• _Exercise objective_: All of the data below should be printed again exactly, pictures excluded.

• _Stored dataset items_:
((

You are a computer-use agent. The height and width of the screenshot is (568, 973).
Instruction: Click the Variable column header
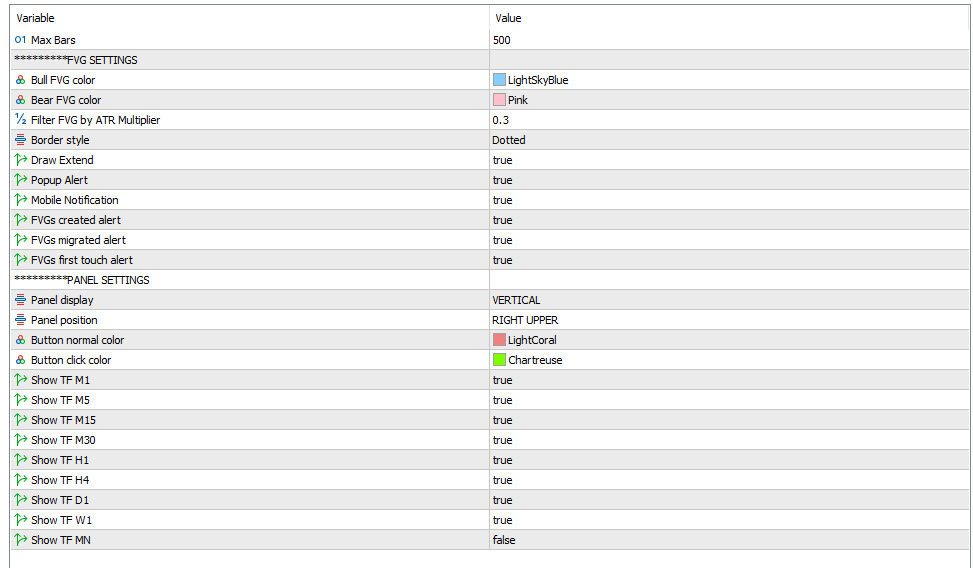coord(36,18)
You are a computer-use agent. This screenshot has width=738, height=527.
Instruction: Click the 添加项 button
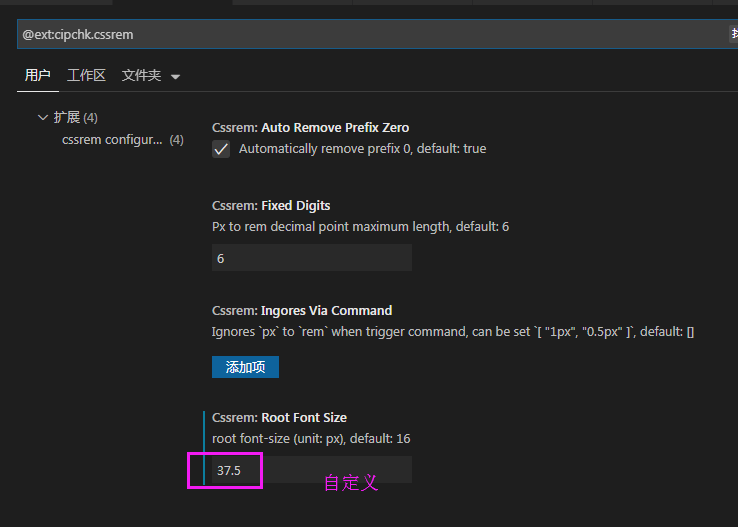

))

• _Written solution_:
You are a computer-use agent. The height and width of the screenshot is (568, 973).
Instruction: Click the Variable column header
coord(36,18)
You are a computer-use agent. This screenshot has width=738, height=527.
Instruction: Click the 添加项 button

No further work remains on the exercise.